HYPERSPERM, A NOVEL APPROACH TO IMPROVE EMBRYO DEVELOPMENT IN ART

Introduction

One of the main issues of in vitro fertilization (IVF) treatments is their inefficiency, just ~30% success rate overall, often requiring costly and painful repetitions to achieve a live birth. This drives prohibitive costs and crushing access barriers for most patients worldwide. Fecundis was founded with the mission to improve IVF by developing novel treatments based on a deeper understanding of the molecular and cellular mechanisms of reproduction. Fecundis first product, HyperSperm, is a sperm activator which increases sperm capacitation.

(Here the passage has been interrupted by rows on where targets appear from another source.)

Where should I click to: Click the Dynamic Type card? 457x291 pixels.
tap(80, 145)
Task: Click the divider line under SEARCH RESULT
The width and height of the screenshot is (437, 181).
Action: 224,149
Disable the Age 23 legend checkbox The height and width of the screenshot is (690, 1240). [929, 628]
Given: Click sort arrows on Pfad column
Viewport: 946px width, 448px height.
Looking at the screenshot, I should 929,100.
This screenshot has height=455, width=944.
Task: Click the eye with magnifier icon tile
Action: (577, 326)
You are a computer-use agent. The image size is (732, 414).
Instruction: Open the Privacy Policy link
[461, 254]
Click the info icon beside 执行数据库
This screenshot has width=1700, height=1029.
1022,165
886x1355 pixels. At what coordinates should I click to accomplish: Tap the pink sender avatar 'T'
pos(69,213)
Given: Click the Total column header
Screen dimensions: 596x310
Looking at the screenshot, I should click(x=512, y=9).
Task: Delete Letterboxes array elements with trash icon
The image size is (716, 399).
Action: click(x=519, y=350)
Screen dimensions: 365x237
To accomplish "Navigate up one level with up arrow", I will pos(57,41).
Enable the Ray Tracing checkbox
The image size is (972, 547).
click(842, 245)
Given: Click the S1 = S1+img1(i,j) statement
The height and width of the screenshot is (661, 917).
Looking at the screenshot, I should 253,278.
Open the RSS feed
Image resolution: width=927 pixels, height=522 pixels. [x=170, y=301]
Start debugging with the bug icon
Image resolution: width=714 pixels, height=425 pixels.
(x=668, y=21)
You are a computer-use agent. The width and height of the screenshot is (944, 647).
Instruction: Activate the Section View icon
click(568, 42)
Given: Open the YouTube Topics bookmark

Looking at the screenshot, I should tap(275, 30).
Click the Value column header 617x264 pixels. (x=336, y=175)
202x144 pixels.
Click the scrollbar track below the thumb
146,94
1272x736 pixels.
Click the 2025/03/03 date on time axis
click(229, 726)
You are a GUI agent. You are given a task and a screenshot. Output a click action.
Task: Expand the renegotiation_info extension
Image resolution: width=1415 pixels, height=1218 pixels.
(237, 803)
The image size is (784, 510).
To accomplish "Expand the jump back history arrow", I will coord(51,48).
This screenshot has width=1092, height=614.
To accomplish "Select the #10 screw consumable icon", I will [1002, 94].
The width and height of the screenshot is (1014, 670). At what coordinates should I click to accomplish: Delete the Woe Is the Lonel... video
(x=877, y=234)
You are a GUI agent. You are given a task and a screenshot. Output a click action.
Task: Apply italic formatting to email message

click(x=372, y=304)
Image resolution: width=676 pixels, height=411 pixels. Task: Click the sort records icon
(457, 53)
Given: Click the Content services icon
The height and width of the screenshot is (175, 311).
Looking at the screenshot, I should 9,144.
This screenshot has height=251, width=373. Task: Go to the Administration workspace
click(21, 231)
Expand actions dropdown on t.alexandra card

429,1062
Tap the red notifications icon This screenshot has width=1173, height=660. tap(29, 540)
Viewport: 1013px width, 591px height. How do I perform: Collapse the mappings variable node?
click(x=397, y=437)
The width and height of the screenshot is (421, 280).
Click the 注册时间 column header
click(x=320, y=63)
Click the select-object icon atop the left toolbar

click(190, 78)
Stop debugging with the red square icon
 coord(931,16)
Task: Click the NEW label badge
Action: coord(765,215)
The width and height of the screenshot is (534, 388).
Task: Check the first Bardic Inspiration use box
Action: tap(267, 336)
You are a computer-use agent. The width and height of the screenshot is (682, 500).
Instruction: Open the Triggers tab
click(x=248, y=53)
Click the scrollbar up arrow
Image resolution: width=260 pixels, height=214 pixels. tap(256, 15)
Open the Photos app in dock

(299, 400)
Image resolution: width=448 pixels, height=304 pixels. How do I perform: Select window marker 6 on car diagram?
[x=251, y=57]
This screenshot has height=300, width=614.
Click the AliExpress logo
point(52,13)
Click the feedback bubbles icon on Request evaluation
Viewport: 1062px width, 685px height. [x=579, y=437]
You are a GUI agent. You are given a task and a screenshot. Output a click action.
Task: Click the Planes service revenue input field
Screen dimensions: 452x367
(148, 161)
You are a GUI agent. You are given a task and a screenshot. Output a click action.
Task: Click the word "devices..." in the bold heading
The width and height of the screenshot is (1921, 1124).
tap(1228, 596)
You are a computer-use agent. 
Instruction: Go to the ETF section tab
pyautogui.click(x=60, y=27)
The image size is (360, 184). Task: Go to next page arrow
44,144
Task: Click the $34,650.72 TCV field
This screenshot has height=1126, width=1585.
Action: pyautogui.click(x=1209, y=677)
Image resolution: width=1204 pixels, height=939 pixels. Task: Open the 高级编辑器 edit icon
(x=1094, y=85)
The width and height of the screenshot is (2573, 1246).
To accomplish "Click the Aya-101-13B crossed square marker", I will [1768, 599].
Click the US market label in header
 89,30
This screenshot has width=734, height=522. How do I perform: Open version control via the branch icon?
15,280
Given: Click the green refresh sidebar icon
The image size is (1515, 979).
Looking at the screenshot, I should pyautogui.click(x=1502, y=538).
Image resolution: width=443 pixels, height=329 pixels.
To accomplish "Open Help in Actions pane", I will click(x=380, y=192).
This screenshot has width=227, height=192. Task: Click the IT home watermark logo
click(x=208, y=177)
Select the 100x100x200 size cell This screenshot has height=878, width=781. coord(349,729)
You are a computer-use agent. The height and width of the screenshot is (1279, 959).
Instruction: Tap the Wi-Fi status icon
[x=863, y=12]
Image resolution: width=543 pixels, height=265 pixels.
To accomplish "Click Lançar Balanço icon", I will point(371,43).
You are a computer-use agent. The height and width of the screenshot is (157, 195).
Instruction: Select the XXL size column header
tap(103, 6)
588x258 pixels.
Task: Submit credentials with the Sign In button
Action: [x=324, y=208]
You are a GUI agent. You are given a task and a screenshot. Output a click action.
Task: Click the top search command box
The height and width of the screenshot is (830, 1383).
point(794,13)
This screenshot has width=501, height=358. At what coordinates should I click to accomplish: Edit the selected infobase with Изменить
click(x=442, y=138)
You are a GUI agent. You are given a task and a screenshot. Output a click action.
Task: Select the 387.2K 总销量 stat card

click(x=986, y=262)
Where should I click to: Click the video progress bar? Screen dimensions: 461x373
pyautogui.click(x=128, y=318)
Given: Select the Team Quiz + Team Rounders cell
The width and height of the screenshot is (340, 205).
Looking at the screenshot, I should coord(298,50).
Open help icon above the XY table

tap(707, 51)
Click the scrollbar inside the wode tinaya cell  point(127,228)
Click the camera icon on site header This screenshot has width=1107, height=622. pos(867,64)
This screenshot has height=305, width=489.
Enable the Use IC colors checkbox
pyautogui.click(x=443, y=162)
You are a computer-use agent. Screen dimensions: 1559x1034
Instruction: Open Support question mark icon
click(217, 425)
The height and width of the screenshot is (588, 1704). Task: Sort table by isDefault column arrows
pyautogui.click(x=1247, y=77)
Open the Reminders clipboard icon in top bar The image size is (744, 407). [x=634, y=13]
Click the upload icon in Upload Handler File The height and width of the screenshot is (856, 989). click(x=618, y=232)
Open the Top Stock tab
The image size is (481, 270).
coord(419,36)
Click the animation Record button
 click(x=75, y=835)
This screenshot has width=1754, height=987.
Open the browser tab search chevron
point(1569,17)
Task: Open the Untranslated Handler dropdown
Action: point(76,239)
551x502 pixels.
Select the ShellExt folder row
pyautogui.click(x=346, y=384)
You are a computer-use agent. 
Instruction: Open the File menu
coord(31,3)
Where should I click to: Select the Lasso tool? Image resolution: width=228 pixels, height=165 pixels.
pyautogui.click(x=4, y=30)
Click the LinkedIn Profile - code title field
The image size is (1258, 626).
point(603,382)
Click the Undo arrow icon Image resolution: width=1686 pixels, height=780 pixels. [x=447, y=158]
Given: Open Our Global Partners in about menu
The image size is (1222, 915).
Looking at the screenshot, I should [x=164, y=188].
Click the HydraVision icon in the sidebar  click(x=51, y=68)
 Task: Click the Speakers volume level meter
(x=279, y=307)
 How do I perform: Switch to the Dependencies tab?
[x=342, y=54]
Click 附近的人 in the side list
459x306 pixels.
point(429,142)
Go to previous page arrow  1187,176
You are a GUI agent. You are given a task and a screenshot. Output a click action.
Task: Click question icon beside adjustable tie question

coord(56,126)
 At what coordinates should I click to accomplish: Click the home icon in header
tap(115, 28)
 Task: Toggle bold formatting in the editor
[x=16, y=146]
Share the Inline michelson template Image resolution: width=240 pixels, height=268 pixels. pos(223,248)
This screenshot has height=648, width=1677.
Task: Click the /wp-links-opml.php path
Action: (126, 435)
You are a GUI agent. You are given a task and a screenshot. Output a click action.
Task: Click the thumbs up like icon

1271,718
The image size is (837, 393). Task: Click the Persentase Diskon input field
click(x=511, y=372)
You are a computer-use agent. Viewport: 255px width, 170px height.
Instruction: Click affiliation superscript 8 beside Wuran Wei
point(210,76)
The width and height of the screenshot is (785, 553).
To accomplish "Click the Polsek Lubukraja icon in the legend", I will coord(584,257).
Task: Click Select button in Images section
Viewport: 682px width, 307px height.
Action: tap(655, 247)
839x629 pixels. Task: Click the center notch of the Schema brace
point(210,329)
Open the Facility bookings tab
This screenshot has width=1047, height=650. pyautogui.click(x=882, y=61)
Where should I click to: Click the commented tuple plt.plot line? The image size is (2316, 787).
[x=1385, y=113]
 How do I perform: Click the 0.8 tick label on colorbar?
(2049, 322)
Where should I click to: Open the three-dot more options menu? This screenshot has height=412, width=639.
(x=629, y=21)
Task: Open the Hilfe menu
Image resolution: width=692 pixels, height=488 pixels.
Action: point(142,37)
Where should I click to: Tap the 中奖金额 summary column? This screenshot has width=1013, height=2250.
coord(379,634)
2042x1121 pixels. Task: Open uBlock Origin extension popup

Scientists at Fecundis have shown that the way sperm are handled before insemination has long range effects on embryo development and can be manipulated to provide more high-quality embryos from each patient.

Materials & Methods

HyperSperm is composed by 3 proprietary media that are used sequentially to process the semen sample for IVF. Preclinical studies of HyperSperm in mice were carried out in hybrid (BABL/c x C57BL/6) F1. Female mice were superovulated according to standard protocols. Egg–cumulus complexes were collected 13–14h after hCG and pooled. Mouse sperm were recovered by incising and incubating the cauda epididymis in TYH-HEPES for 15 min at 37˚C. Sperm were either capacitated in TYH-HEPES or treated with HyperSperm, as appropriate. Cumulus-intact eggs were inseminated with 0.5 × 10^6 cell/ml spermatozoa for 4 h at 37˚C. Embryos were cultured in KSOM and development was evaluated 3 days later and the number of embryos at the blastocyst stage was recorded. Embryos were either transferred to pseudo-pregnant females to test implantation potential and reproductive outcomes in offspring.
For initial clinical validation, 10 couples undergoing IVF with donated oocytes were included in a human trial. Sperm samples were divided into two halves and either processed by swim-up (Control) or treated with HyperSperm. Fourteen cumulus-oocyte complexes were assigned to each patient, 7 in each arm, and inseminated with the corresponding sperm preparation. Embryos were cultured in an Esco Miri time-lapse incubator to blastocyst stage. The primary outcome was blastocyst rate. Secondary outcomes were fertilization rate and developmental morphokinetics.

Results

In mice, HyperSperm increased both fertilization rate (71.9±6.4% vs 51.9±5.5%; p=0.032; n=10 experiments) and blastocyst rate (85.1±5.8% vs 65.1±6.2%; p=0.029; n=10 experiments) compared to the control, respectively (Figure 1). Further, implantation tests showed that HyperSperm blastocysts implant at a higher frequency than controls (76.0±11.2% vs 48.7±10.3%; p=0.163). Pups born from HyperSperm were all healthy at birth, of normal weight. Mating tests showed that both males and females were fertile.
In human, while fertilization rate was similar, the blastocyst rate was significantly higher in the HyperSperm group (36/53, 67.9% vs. 21/47, 44.7%; p=0.0159, Figure 2). HyperSperm increased blastocyst numbers in 8/10 cases, with an average 1.5 more blastocysts available for each patient. Morphokinetic development of HyperSperm blastocysts was not different from Control (p>0.05).

Discussion

Fecundis’s first development, HyperSperm, may have the potential to increase IVF efficiency by increasing the proportion of high-quality, competent blastocysts derived from a treatment, potentially lowering costs and repetitions in IVF. Full sperm capacitation may provide long range effect on embryo development.